3. If the appraiser is reluctant/won't apply adjustments to the grid...
Why apply an "unsupported" characteristic/element value to the subject in the reconciliation?
The question implies (I would say it is explicit) that if an adjustment is not applied in the grid, then it must be "unsupported"?
I reject that out of hand.
An adjustment is an adjustment is an adjustment: regardless if it is considered quantitatively in the grid or qualitatively in the reconciliation.
Unfortunately, in the real world of retail residential-mortgage appraisals, the expectation is to "bracket" many of the elements of comparison. Sometimes that makes perfect sense. Other times, not so easy to do.
Interestingly, when the adjustment is negative (say, a cost to reconvert a finished garage back to a garage), most users don't have an issue with that. But if the adjustment is positive, that triggers the "where's the bracket" request.
The reconciliation process I use results in the same outcome regardless of where the adjustment is applied (in the grid or in the reconciliation). The contributory value of the amenity is identified, analyzed, considered, and its consideration does affect the value. This is the same result of an adjustment in the grid. And, most important (IMNSHO) the process is reasonable and credible.
There are certainly times when the expectation (users and peers) would be to make an adjustment in the grid. I'm fine with that. There are other times when making the adjustment in the reconciliation makes equally good sense, if not more.
The expectation should be that when applying different types of analyses to the same problem, the results are not going to be identical.

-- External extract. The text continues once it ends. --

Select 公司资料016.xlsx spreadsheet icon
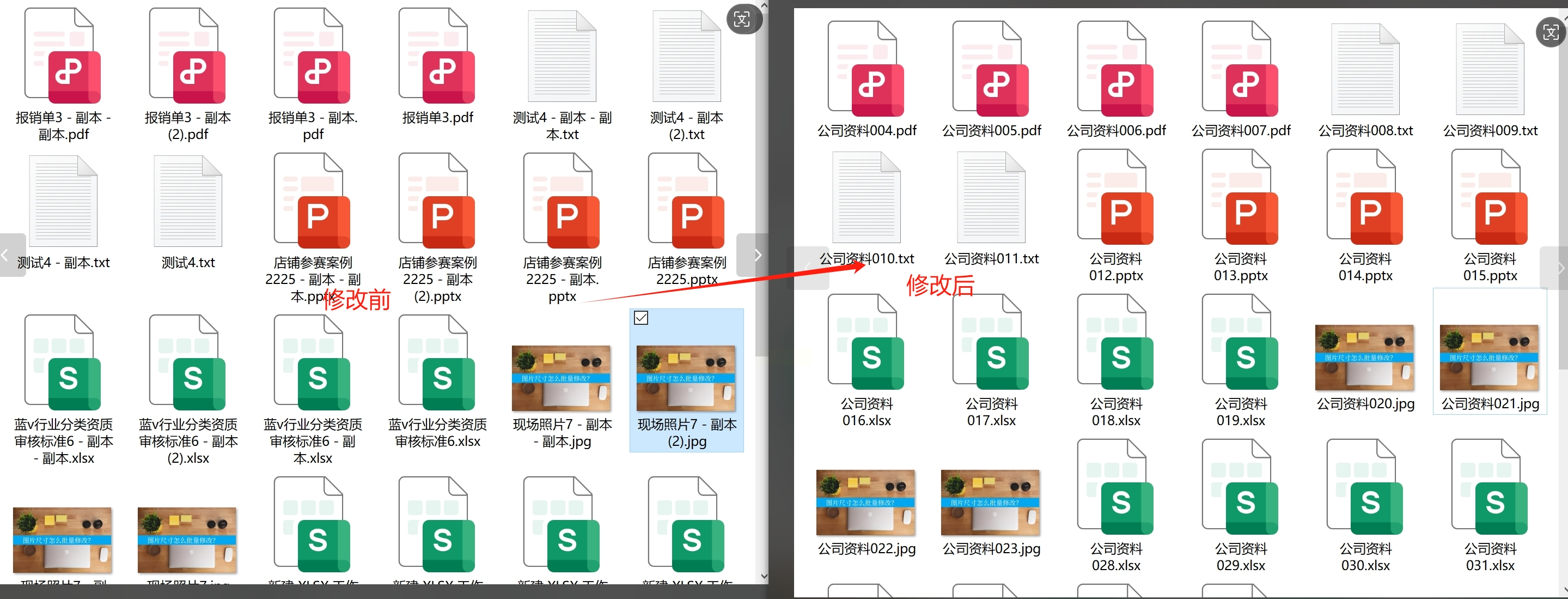This screenshot has height=599, width=1568. click(x=866, y=343)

Unless we have all the information necessary to evaluate the problem for each analytical technique, differences should be the expectation.
Usually, the trend-indication (negative to neutral, neutral to positive, all negative, or all positive) is consistent. The direction and support for an adjustment is supported: the specific adjustment-point may have some variance. This is where the appraiser's reconciliation of the analyses plays a critical role.
When analyses indicate conflicting results (positive for one and negative for another), then this situation more than any other calls for appraiser judgment and expertise. The reconciliation of the quality/quantity of the data along with the appraiser's knowledge should provide a credible conclusion and a reasonable result (adjust or no adjustment, and if so, how much?).
Reconciling differences in the quality of the data of a particular analysis (and how that impacts the reliability of the results) is the one thing an appraiser can do better than an algorithm (IMO).
Hopefully that addresses your questions.